Le problème est simplement que les signataires de la lettre ouverte rapportent d’énormes problèmes au sein de la compagnie concernant la possibilité de s’exprimer et qu’un organisme de conseil aura bien peu d’emprise sur ce qui se passe au domicile de Jan Fabre, où se seraient déroulés, selon les signataires, les faits les plus graves d’harcèlement sexuel en application de la missive implicite, « No sex, no solo ». A priori, Troubleyn n’aurait même pas besoin d’organisme externe. Il suffirait d’appliquer ses propres règles. D’après les signataires de la lettre ouverte, le comportement de Fabre violerait l’article 46 du règlement intérieur de Troubleyn, lequel proscrit toute forme de harcèlement moral ou sexuel et tout acte de violence.
« Libres de partir »
On songe au titre du film, tourné en 2013 par Pierre Coulibeuf: Doctor Fabre will cure you. Aujourd’hui, le chorégraphe aura surtout à guérir sa compagnie et sa propre image. Y parviendra-t-il ? Et on doit bien sûr donner la parole à Matteo Sedda qui demande au public de lui réserver un accueil favorable. « Je n’ai jamais vu chez Jan Fabre des comportements humiliants, racistes ou sexistes », écrit-il en direction du public espagnol sur le site du festival Temporada alta [voir le lien]. « Nous avons commencé une discussion interne sur les possibilités de créer un environnement de travail ou tout le monde peut se sentir en sécurité et respecté. Ensemble, nous avons fait des choix en faveur d’un nouvel avenir pour la compagnie, parce que nous croyons l’un dans l’autre et dans notre travail artistique. C’est pourquoi j’ai décidé de continuer à me produire pour Troubleyn. »
Dans ce message de Sedda, on ressent clairement le malaise suscité. Et curieusement, son communiqué n’est pas sans rappeler un procédé dénoncé par les accusatrices de Fabre: « Quand quelqu’un d’entre nous n’était pas entièrement d’accord quand Fabre justifiait ses actes, on nous disait simplement que nous étions ‘libres de partir’. Les jeunes danseurs qui décidaient de rester devaient alors adresser une lettre à Troubleyn pour expliquer pourquoi ils voulaient continuer à travailler avec Fabre, comme s’il y avait là un gage de loyauté. » [la lettre complète en anglais] Quant à Matteo Sedda, il a rejoint Troubleyn en 2015 et il est donc naturel qu’il n’ait rien remarqué des faits d’harcèlement rapportés qui auraient eu lieu auparavant.

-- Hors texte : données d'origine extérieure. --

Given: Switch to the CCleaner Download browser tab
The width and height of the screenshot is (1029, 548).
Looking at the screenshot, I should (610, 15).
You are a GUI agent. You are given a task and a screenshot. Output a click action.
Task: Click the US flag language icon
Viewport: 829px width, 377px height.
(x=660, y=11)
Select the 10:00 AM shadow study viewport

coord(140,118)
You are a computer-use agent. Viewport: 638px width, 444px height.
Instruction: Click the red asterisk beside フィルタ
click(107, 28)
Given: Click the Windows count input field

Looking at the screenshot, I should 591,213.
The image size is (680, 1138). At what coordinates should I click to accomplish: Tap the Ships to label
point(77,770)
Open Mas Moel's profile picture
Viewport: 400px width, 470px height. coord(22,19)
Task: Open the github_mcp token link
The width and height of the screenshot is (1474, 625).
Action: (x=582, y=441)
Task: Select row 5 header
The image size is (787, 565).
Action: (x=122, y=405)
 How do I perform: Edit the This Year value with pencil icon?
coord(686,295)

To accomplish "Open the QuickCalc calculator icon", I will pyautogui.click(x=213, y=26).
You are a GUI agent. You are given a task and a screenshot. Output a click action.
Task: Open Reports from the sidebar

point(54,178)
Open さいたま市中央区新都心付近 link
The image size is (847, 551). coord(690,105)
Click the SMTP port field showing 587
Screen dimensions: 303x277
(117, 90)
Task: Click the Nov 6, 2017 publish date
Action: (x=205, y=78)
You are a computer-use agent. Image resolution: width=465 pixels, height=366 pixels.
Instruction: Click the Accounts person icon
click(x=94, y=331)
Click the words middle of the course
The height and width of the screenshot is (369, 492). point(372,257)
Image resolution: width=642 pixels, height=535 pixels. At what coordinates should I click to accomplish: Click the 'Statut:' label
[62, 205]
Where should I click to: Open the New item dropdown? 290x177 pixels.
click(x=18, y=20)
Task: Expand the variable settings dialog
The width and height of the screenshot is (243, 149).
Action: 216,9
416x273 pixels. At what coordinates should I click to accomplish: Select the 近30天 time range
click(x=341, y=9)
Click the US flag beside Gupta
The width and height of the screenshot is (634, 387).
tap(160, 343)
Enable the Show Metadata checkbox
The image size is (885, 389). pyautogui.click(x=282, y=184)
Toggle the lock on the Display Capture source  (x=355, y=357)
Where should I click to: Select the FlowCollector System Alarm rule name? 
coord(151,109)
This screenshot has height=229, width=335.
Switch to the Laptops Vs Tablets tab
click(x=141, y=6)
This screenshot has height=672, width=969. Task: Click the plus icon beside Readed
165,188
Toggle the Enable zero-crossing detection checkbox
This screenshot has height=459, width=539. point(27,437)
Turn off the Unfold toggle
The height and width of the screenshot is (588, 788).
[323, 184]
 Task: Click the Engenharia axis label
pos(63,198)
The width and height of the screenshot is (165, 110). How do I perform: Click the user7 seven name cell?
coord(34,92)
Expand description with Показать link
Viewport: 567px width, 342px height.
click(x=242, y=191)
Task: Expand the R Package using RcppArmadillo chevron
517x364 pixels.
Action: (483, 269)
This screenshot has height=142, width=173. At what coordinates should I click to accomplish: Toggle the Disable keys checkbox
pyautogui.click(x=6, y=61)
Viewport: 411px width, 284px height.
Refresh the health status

La controverse, au-delà d’Anvers
Aussi troublants que tous ces éléments puissent être, le fond du problème semble bien se situer ailleurs, et le problème être plus général que spécifiquement lié à Troubleyn. Après tout, la rédaction de la lettre ouverte des anciennes interprètes a été déclenchée par une interview donnée par Fabre, où celui-ci commente une étude selon laquelle une femme sur quatre travaillant dans le secteur de la culture aurait subi des faits d’harcèlement sexuel en 2017. Une sur quatre !! Fabre se lance alors dans un discours sur le travail au sein de Troubleyn et la discrépance ressentie entre l’image véhiculée et la réalité poussa certaines anciennes danseuses de la compagnie à prendre la parole par écrit. L’une d’entre elles explique dans la lettre: « Quand je parlais de mon expérience dans mon entourage, tout le monde haussait simplement les épaules, comme si cela faisait partie du boulot. »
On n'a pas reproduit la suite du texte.